## EXERCISE INSTRUCTIONS
Once you reach the line that holds "юни 2022 (17, 1653)" in the listing below, output it and every line after it through the line that holds "WordPress (833, 1041)", word for word.

★ ★ ★ ★ ★ ★ ★

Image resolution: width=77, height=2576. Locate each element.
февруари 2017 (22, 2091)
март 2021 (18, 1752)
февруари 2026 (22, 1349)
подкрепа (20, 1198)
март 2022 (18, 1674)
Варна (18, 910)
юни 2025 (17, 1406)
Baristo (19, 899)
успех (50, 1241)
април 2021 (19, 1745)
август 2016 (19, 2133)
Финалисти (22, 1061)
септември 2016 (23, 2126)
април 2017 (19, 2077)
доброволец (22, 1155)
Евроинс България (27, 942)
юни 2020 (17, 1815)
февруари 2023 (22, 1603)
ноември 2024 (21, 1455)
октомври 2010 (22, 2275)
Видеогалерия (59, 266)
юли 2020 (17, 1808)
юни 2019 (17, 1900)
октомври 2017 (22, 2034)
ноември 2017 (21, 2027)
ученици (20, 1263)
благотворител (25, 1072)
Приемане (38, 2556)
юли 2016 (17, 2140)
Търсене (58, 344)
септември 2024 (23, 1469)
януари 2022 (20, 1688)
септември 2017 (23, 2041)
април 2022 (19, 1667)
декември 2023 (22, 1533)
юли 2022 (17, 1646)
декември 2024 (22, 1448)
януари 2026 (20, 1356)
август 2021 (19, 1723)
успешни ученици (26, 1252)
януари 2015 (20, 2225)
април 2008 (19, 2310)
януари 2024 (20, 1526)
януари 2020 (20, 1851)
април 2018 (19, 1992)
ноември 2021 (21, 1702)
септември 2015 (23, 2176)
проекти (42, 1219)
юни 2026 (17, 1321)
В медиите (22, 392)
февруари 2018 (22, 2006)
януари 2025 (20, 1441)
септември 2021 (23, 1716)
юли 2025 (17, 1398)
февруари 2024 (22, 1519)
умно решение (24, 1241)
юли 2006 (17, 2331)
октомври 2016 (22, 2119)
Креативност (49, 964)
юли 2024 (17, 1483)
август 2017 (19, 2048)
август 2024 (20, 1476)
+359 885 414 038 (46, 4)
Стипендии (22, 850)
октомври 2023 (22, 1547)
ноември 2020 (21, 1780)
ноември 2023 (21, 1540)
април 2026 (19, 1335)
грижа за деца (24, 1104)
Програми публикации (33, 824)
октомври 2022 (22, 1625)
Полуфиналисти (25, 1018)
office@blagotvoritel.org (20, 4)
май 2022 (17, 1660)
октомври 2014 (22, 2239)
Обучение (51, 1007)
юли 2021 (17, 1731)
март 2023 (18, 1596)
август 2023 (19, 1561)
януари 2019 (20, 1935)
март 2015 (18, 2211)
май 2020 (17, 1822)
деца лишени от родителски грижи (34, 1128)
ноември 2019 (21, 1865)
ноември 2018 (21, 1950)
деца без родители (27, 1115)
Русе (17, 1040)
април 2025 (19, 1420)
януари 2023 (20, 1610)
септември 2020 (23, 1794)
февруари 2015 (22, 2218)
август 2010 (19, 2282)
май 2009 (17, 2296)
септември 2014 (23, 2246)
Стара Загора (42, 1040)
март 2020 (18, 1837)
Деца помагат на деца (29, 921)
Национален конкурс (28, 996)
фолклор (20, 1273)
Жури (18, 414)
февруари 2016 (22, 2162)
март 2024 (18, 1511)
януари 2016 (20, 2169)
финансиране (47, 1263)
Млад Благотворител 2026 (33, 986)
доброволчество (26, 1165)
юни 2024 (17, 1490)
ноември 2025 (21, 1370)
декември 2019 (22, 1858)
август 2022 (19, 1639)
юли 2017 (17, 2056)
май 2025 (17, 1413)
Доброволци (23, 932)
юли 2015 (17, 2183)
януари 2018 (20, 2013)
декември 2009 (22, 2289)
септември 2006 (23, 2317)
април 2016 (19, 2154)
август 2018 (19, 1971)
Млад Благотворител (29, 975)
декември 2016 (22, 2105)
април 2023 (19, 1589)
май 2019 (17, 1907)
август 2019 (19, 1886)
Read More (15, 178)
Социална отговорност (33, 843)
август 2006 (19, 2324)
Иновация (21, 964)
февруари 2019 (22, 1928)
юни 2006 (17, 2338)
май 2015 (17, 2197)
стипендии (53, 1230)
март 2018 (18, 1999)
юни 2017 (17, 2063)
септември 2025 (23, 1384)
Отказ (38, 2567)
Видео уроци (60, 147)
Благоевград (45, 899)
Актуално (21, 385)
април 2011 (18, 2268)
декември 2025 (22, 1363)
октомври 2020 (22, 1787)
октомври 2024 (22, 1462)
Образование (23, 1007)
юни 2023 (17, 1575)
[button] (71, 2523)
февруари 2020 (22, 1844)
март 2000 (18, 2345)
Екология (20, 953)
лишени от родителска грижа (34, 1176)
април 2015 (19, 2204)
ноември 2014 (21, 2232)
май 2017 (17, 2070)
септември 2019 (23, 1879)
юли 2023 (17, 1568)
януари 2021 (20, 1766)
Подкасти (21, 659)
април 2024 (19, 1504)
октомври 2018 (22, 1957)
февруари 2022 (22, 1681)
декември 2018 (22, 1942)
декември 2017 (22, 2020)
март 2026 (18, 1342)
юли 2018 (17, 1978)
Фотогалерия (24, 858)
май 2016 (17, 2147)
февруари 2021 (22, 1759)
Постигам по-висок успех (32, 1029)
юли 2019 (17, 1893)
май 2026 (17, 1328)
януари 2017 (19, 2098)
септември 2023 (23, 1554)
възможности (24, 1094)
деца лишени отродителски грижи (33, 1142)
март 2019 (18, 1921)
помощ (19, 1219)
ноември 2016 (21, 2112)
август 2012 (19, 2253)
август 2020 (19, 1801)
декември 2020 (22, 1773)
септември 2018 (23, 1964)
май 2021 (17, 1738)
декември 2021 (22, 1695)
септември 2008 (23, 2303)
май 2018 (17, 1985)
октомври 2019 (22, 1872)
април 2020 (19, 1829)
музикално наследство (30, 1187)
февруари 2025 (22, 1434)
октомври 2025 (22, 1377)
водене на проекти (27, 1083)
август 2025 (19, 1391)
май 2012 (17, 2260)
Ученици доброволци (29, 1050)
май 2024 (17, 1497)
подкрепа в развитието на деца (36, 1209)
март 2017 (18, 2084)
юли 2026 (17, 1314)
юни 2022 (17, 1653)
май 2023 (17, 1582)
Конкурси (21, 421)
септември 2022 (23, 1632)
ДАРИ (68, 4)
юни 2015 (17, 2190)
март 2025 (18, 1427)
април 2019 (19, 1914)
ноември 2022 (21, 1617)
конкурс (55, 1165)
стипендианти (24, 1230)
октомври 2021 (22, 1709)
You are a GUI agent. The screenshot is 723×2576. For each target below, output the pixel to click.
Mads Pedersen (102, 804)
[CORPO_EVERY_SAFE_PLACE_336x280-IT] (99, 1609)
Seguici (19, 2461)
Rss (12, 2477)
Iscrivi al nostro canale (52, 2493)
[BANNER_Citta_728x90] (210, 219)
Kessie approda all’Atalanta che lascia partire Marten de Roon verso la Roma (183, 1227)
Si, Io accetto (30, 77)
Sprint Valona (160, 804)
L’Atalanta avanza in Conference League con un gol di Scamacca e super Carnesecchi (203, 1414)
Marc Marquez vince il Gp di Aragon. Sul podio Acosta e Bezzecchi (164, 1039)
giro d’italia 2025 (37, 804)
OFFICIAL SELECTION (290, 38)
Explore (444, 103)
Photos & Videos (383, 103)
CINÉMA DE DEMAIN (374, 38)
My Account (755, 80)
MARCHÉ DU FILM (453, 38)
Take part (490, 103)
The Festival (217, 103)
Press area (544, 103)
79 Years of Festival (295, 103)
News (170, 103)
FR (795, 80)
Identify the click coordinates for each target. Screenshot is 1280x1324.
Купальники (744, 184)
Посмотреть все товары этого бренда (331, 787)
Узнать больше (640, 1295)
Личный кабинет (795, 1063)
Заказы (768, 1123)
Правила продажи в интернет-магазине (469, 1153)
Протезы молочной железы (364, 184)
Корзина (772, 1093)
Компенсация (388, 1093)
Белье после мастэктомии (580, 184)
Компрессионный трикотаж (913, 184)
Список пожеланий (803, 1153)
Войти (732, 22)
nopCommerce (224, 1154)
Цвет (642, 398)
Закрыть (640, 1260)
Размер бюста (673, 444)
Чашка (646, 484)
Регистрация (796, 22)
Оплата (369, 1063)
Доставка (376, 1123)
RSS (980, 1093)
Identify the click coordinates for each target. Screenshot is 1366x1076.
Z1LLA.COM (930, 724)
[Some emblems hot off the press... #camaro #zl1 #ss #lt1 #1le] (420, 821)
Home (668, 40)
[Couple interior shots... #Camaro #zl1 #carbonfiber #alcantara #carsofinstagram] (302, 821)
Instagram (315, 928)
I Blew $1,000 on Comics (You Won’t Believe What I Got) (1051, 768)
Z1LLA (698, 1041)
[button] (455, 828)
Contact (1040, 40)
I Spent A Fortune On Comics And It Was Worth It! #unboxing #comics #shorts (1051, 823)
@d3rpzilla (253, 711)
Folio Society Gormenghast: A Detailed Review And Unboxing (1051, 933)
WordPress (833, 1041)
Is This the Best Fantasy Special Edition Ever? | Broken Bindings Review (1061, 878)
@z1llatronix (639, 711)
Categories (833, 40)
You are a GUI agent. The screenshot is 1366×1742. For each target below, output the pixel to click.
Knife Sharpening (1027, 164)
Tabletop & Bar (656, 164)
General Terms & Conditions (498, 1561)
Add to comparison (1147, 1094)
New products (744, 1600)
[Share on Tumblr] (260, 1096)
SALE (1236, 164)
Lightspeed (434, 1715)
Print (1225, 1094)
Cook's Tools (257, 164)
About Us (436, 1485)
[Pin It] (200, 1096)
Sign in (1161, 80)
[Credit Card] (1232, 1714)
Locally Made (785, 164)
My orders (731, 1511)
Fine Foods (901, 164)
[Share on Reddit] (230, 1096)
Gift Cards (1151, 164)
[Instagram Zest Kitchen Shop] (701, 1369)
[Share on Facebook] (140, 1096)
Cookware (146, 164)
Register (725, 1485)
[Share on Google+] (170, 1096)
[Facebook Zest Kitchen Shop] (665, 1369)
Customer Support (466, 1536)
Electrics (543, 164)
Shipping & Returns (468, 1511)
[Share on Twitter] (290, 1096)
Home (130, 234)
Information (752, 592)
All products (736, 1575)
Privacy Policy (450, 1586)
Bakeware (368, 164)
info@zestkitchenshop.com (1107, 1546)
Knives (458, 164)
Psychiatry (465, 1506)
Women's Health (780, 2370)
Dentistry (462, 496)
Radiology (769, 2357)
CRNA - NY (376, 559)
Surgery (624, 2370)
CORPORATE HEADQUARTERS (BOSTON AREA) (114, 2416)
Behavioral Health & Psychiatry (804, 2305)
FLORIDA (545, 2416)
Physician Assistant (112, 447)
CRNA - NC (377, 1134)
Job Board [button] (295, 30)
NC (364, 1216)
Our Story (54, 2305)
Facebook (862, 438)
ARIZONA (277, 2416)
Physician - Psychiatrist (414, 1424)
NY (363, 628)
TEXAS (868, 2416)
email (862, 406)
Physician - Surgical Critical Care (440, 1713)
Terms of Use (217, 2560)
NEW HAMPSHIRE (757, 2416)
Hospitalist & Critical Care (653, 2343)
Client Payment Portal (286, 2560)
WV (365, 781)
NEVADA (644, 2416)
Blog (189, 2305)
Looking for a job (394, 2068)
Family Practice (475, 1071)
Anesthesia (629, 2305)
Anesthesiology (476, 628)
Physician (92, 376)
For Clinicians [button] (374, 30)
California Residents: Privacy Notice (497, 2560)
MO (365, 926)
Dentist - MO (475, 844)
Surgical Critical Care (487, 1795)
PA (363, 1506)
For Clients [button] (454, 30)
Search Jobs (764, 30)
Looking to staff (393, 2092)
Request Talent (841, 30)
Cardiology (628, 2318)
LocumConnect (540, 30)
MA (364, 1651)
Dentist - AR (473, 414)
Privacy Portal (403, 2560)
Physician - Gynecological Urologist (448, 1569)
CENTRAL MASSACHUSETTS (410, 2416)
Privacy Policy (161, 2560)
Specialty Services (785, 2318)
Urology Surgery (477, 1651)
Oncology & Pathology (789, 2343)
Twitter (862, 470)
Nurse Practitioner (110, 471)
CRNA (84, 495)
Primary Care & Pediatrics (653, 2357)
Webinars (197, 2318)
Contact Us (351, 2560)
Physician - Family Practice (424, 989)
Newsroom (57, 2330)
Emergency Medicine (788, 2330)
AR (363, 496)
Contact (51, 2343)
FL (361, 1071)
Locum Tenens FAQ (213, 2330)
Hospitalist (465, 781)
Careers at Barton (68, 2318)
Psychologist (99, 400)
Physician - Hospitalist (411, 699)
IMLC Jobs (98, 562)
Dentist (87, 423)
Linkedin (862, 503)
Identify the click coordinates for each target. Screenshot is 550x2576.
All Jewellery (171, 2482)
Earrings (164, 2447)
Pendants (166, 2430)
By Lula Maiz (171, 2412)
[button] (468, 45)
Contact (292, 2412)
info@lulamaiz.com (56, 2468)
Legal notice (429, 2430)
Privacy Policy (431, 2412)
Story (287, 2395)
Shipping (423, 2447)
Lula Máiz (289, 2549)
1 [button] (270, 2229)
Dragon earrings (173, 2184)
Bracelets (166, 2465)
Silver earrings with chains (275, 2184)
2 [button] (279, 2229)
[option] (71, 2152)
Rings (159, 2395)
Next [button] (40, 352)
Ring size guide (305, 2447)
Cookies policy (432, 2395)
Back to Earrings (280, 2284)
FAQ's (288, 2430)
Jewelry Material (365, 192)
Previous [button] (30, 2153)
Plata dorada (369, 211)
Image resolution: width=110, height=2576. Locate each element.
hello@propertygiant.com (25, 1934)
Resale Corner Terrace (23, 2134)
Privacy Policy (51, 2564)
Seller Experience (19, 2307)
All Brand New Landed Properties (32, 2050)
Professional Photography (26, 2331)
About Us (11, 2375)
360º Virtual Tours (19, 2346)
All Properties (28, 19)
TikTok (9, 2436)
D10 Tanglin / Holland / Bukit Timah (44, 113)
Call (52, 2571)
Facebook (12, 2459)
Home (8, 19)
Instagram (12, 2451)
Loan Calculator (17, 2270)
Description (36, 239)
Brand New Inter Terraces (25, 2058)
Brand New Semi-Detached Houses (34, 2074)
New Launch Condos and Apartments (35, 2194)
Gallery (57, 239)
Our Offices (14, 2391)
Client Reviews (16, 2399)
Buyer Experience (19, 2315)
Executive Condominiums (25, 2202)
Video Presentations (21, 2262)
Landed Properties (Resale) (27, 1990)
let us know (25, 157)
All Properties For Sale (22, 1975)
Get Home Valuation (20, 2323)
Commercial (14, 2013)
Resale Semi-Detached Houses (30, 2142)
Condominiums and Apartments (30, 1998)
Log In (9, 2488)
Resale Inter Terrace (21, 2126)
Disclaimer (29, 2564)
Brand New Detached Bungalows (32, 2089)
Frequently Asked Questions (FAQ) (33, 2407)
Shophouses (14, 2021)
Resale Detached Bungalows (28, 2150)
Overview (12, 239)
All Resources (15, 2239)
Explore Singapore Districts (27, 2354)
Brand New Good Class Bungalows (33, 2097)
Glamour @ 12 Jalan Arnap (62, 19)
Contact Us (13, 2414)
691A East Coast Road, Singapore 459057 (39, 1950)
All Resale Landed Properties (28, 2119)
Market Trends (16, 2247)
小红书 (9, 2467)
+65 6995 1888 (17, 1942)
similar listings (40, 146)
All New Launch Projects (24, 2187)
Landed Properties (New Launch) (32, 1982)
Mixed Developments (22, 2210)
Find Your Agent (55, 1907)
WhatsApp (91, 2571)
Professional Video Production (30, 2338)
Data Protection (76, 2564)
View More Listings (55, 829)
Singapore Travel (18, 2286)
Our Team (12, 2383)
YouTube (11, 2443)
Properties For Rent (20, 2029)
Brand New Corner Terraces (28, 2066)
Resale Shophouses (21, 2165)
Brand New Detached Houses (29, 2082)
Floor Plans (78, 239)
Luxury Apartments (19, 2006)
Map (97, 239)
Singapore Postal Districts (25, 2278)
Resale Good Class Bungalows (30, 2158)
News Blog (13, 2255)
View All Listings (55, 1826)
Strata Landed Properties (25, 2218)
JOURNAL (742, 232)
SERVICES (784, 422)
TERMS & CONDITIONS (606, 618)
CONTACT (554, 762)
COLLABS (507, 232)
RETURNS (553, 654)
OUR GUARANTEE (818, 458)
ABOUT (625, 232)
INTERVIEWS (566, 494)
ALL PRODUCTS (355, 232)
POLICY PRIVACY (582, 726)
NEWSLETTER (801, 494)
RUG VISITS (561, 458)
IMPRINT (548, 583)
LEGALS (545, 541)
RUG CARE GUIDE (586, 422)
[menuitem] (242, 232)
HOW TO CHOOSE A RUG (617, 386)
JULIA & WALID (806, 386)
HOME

★ ★ ★ ★ ★ ★ ★

## YOUR RESPONSE
юни 2022 (17, 1653)
май 2023 (17, 1582)
Конкурси (21, 421)
септември 2022 (23, 1632)
ДАРИ (68, 4)
юни 2015 (17, 2190)
март 2025 (18, 1427)
април 2019 (19, 1914)
ноември 2022 (21, 1617)
конкурс (55, 1165)
стипендианти (24, 1230)
октомври 2021 (22, 1709)
You are a GUI agent. The screenshot is 723×2576. For each target below, output the pixel to click.
Mads Pedersen (102, 804)
[CORPO_EVERY_SAFE_PLACE_336x280-IT] (99, 1609)
Seguici (19, 2461)
Rss (12, 2477)
Iscrivi al nostro canale (52, 2493)
[BANNER_Citta_728x90] (210, 219)
Kessie approda all’Atalanta che lascia partire Marten de Roon verso la Roma (183, 1227)
Si, Io accetto (30, 77)
Sprint Valona (160, 804)
L’Atalanta avanza in Conference League con un gol di Scamacca e super Carnesecchi (203, 1414)
Marc Marquez vince il Gp di Aragon. Sul podio Acosta e Bezzecchi (164, 1039)
giro d’italia 2025 (37, 804)
OFFICIAL SELECTION (290, 38)
Explore (444, 103)
Photos & Videos (383, 103)
CINÉMA DE DEMAIN (374, 38)
My Account (755, 80)
MARCHÉ DU FILM (453, 38)
Take part (490, 103)
The Festival (217, 103)
Press area (544, 103)
79 Years of Festival (295, 103)
News (170, 103)
FR (795, 80)
Identify the click coordinates for each target. Screenshot is 1280x1324.
Купальники (744, 184)
Посмотреть все товары этого бренда (331, 787)
Узнать больше (640, 1295)
Личный кабинет (795, 1063)
Заказы (768, 1123)
Правила продажи в интернет-магазине (469, 1153)
Протезы молочной железы (364, 184)
Корзина (772, 1093)
Компенсация (388, 1093)
Белье после мастэктомии (580, 184)
Компрессионный трикотаж (913, 184)
Список пожеланий (803, 1153)
Войти (732, 22)
nopCommerce (224, 1154)
Цвет (642, 398)
Закрыть (640, 1260)
Размер бюста (673, 444)
Чашка (646, 484)
Регистрация (796, 22)
Оплата (369, 1063)
Доставка (376, 1123)
RSS (980, 1093)
Identify the click coordinates for each target. Screenshot is 1366x1076.
Z1LLA.COM (930, 724)
[Some emblems hot off the press... #camaro #zl1 #ss #lt1 #1le] (420, 821)
Home (668, 40)
[Couple interior shots... #Camaro #zl1 #carbonfiber #alcantara #carsofinstagram] (302, 821)
Instagram (315, 928)
I Blew $1,000 on Comics (You Won’t Believe What I Got) (1051, 768)
Z1LLA (698, 1041)
[button] (455, 828)
Contact (1040, 40)
I Spent A Fortune On Comics And It Was Worth It! #unboxing #comics #shorts (1051, 823)
@d3rpzilla (253, 711)
Folio Society Gormenghast: A Detailed Review And Unboxing (1051, 933)
WordPress (833, 1041)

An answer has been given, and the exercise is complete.